Analyzed past and recent observations to show that tropospheric ozone levels in trans-Pacific air reaching the U.S. West Coast from Asia has increased by about 30% near the surface over the past two decades, demonstrating that a "natural," unperturbed Pacific no longer exists. Payoffs: The increase in this greenhouse gas influences the radiative forcing of climate and also has implications for regional air quality on the U.S. West Coast.
Played extensive roles in leading, authoring, reviewing, editing, and/or publishing international scientific state-of-understanding assessments on three topics: the climate system, pollutant fine particles, and the stratospheric ozone layer. Payoffs: These information products provide key scientific input to pending national and international decisions regarding these three societally-relevant topics.

What’s next for the Aeronomy Laboratory?

Science challenges focused upon in the next 5 - 10 years:

Climate Change: Chemical Composition, Radiation, and Clouds
- How well do we understand the role of aerosol processes in controlling radiation, the formation and chemistry of clouds, and the alteration of atmospheric chemical composition?
- What is the role of intercontinental transport and chemical transformation on regional atmospheres and on global climate?
- How well do we understand the radiative effects of water vapor and trace gases in the atmosphere?
Regional Air Chemistry
- What are the factors (such as nighttime chemistry and sea-to-land transport) that contribute to ozone pollution in the New England region of the U.S.?
- What measurements and diagnostic analyses are needed as the scientific foundation for the emerging NOAA air quality forecasting service?
- What regionally-dependent factors influence the formation of atmospheric fine particles and their chemical composition across the chemically-diverse U.S.?
Stratospheric Ozone Layer Recovery
- How best can we anticipate, detect, and interpret the recovery of the global ozone layer and the Antarctic ozone hole?
- How will climate change affect the ultimate recovery state of the ozone layer, and how will changes in the ozone layer affect climate
- What is the "ozone friendliness" and "climate friendliness" of the series of proposed substitutes (e.g., the new very short-lived species) for the now-banned ozone-depleting compounds?

Research Partnerships:

The Aeronomy Lab works with the University of Colorado's Cooperative Institute for Research in Environmental Sciences (CIRES).
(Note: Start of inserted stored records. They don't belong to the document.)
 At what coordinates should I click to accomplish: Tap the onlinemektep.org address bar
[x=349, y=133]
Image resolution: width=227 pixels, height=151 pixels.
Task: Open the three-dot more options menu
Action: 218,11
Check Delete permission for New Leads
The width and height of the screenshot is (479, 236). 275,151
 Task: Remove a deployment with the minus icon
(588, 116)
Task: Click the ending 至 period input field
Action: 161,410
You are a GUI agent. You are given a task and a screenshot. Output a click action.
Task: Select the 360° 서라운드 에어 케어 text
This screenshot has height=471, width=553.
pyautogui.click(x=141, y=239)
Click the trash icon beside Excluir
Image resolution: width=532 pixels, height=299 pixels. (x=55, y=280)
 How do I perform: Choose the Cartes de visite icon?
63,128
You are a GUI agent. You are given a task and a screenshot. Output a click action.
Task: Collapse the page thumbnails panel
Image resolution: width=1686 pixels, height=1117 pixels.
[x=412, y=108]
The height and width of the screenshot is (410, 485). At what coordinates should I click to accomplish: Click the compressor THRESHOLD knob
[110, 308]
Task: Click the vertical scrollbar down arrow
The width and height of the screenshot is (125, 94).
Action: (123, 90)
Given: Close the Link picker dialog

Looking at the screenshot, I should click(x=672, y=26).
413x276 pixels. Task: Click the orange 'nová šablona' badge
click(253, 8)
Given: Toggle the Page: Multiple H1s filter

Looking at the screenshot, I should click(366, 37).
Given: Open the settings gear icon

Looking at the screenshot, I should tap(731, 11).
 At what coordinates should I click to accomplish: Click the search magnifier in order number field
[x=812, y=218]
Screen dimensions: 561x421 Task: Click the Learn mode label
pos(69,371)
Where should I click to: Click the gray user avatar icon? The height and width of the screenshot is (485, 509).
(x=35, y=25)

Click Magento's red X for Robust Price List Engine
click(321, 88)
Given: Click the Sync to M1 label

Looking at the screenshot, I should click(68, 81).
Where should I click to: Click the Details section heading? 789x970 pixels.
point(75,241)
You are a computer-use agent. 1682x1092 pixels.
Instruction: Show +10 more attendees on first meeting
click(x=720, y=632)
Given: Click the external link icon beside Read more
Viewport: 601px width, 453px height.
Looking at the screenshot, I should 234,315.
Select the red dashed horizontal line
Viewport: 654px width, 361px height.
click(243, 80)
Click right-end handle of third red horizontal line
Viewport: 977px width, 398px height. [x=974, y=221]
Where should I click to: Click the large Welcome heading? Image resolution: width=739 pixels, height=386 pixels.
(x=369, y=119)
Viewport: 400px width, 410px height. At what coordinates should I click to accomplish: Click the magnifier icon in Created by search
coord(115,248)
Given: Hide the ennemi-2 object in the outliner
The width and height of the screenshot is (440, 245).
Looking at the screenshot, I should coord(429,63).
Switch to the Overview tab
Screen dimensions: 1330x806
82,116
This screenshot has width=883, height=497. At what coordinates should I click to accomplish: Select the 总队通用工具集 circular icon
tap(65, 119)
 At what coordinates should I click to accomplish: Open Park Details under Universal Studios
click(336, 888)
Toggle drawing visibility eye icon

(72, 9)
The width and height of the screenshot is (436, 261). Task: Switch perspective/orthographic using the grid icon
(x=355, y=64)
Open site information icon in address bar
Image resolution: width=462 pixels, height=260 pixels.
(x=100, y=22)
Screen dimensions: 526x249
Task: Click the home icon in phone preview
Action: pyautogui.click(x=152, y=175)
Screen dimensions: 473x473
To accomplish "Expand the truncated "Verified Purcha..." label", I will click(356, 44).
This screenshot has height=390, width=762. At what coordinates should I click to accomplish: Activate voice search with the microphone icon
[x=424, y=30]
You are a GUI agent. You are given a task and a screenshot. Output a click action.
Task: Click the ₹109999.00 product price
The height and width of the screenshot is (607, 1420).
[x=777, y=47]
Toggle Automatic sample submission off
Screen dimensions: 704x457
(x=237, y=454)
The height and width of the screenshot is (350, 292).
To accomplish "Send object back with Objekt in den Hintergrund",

This Joint Institute was established in 1967 to provide a setting for collaborative research and teaching in the wide-ranging disciplines of the environmental sciences. The Aeronomy Lab also has research and scientific leadership partnerships with colleagues from other NOAA/OAR laboratories, other NOAA Line Offices, the NOAA joint institute AIRMAP in New Hampshire, other federal agencies, private industry, and scores of universities and organizations worldwide.

Budget and Staff

The FY 2003 enacted budget for the Aeronomy Laboratory budget lines totaled $10.1M, and its request for FY 2004 totaled $10.8M. The Aeronomy Lab has 42 federal employees and 61 Joint Institute employees.